I don’t know anyone who thinks wine tasting is a science or that even expert wine tasters can achieve the level of accuracy required for scientific testing. Certainly every expert I know admits the difficulties of wine tasting and readily grants that we often get it wrong. The fact that wine experts are inconsistent in their evaluations is no surprise to anyone who pursues wine tasting seriously.
There is plenty of science that shows that our response to wine is influenced by all sorts of contextual factors—weather, temperature of the wine, the order in which you taste the wine, the kind of music playing in the background, price, reputation, one’s mood, conversations about the wine around you, and most importantly, past experience. This doesn’t make wine different from anything else. All of our judgments are influence by these factors.
Expert wine tasters are people who have training and experience but who also try as much as possible to reduce the influence of some contextual factors. But we only succeed to a degree.

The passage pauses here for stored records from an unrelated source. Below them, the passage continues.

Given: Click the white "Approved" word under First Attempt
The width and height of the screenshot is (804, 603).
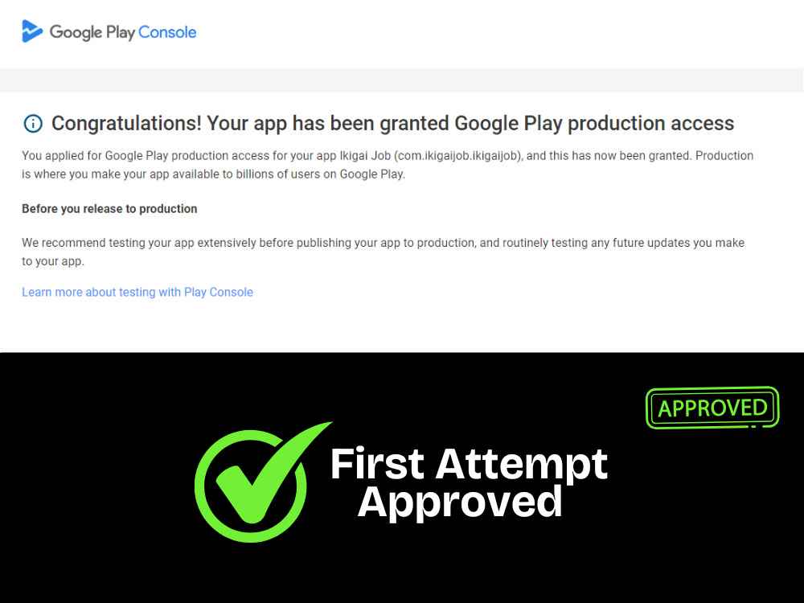Looking at the screenshot, I should (460, 503).
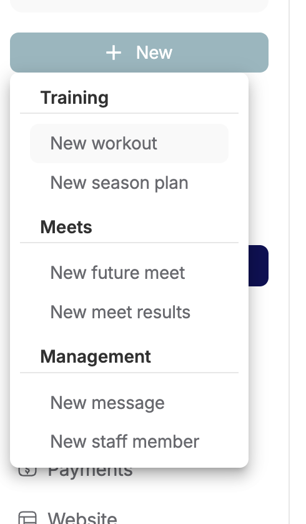Click the New button label
The width and height of the screenshot is (306, 524).
[154, 53]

The deeper question is why people insist on scientific objectivity when we evaluate wine. We don’t expect scientific objectivity from art critics, literary critics, or film reviewers. The disagreements among experts in these fields are as deep as the disagreements about wine. There is no reason to think a film critic would have the same judgment about a film if viewed in a different context, in comparison with a different set of films, or after conversing about the film with other experts. Our judgments are fluid and they should be if we are to make sense of our experience. When listening to music aren’t we differently affected by a song depending upon whether we are at home, in a bar, going to the beach, listening with friends or alone? Why would wine be different?
I suspect what we are witnessing with all this skepticism about wine tasting is the corrosive influence of the point system in evaluating wine. It is a handy device for consumers but it leaves the impression that wine evaluation is subject to mathematical precision. But nothing could be further from the truth. A wine that receives 95 points is judged on a particular day in a particular context. There is no reason to think a critic (or a different critic) would assign exactly the same score in a different context, in comparison with a different flight of wines, under different social and environmental conditions.

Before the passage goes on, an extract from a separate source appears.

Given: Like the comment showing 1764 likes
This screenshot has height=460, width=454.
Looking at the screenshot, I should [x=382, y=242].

What we want from critics whether of music, art, or wine is a judgment made in light of their vast experience, one that can show us something about the object that we might have missed without their commentary. That can be accomplished independently of whether the critic is perfectly consistent or objective. We want the critic to have a certain kind of bias because it is that bias that enables her to taste what she does.
Some people seem to be psychologically invested in the “wine tasting is bunk” meme. I wonder why?